Records >>
▼
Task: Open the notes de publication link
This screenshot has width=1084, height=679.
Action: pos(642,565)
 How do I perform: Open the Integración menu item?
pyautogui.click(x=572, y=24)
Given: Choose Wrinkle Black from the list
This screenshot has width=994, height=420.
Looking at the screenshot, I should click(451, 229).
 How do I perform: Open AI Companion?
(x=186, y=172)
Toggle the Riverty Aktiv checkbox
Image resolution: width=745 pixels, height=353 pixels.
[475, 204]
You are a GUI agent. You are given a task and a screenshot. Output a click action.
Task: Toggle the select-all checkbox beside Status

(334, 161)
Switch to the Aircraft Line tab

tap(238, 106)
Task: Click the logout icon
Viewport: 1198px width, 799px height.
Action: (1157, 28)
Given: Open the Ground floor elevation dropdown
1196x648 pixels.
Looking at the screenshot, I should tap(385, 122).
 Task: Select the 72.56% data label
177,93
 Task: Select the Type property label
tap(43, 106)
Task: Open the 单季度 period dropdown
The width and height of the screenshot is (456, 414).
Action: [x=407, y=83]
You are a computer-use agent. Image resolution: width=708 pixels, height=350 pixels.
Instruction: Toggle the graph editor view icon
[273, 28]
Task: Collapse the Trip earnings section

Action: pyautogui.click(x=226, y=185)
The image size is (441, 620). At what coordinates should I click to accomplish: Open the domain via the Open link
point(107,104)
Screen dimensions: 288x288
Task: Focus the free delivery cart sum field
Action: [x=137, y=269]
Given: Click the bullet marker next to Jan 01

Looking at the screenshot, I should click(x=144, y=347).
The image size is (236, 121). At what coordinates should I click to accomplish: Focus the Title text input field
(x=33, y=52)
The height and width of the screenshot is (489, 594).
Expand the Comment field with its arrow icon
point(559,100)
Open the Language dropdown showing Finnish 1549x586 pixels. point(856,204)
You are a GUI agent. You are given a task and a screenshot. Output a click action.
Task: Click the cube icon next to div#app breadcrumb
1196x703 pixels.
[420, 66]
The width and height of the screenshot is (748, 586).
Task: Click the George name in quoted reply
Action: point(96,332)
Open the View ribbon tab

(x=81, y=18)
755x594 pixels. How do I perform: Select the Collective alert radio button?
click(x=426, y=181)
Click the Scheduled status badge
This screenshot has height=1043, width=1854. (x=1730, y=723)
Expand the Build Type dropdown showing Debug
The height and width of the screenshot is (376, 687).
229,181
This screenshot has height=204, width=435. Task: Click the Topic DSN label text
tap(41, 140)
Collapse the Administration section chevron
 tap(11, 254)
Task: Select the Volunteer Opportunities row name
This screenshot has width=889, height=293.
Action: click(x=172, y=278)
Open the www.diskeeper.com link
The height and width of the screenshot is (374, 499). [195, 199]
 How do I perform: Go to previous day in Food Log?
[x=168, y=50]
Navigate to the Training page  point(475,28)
▲
Task objective >>
Reproduce all of the listing, exactly as given.

Finished task >>
Task: Open the notes de publication link
This screenshot has width=1084, height=679.
Action: pos(642,565)
 How do I perform: Open the Integración menu item?
pyautogui.click(x=572, y=24)
Given: Choose Wrinkle Black from the list
This screenshot has width=994, height=420.
Looking at the screenshot, I should click(451, 229).
 How do I perform: Open AI Companion?
(x=186, y=172)
Toggle the Riverty Aktiv checkbox
Image resolution: width=745 pixels, height=353 pixels.
[475, 204]
You are a GUI agent. You are given a task and a screenshot. Output a click action.
Task: Toggle the select-all checkbox beside Status

(334, 161)
Switch to the Aircraft Line tab

tap(238, 106)
Task: Click the logout icon
Viewport: 1198px width, 799px height.
Action: (1157, 28)
Given: Open the Ground floor elevation dropdown
1196x648 pixels.
Looking at the screenshot, I should tap(385, 122).
 Task: Select the 72.56% data label
177,93
 Task: Select the Type property label
tap(43, 106)
Task: Open the 单季度 period dropdown
The width and height of the screenshot is (456, 414).
Action: [x=407, y=83]
You are a computer-use agent. Image resolution: width=708 pixels, height=350 pixels.
Instruction: Toggle the graph editor view icon
[273, 28]
Task: Collapse the Trip earnings section

Action: pyautogui.click(x=226, y=185)
The image size is (441, 620). At what coordinates should I click to accomplish: Open the domain via the Open link
point(107,104)
Screen dimensions: 288x288
Task: Focus the free delivery cart sum field
Action: [x=137, y=269]
Given: Click the bullet marker next to Jan 01

Looking at the screenshot, I should click(x=144, y=347).
The image size is (236, 121). At what coordinates should I click to accomplish: Focus the Title text input field
(x=33, y=52)
The height and width of the screenshot is (489, 594).
Expand the Comment field with its arrow icon
point(559,100)
Open the Language dropdown showing Finnish 1549x586 pixels. point(856,204)
You are a GUI agent. You are given a task and a screenshot. Output a click action.
Task: Click the cube icon next to div#app breadcrumb
1196x703 pixels.
[420, 66]
The width and height of the screenshot is (748, 586).
Task: Click the George name in quoted reply
Action: point(96,332)
Open the View ribbon tab

(x=81, y=18)
755x594 pixels. How do I perform: Select the Collective alert radio button?
click(x=426, y=181)
Click the Scheduled status badge
This screenshot has height=1043, width=1854. (x=1730, y=723)
Expand the Build Type dropdown showing Debug
The height and width of the screenshot is (376, 687).
229,181
This screenshot has height=204, width=435. Task: Click the Topic DSN label text
tap(41, 140)
Collapse the Administration section chevron
 tap(11, 254)
Task: Select the Volunteer Opportunities row name
This screenshot has width=889, height=293.
Action: click(x=172, y=278)
Open the www.diskeeper.com link
The height and width of the screenshot is (374, 499). [195, 199]
 How do I perform: Go to previous day in Food Log?
[x=168, y=50]
Navigate to the Training page  point(475,28)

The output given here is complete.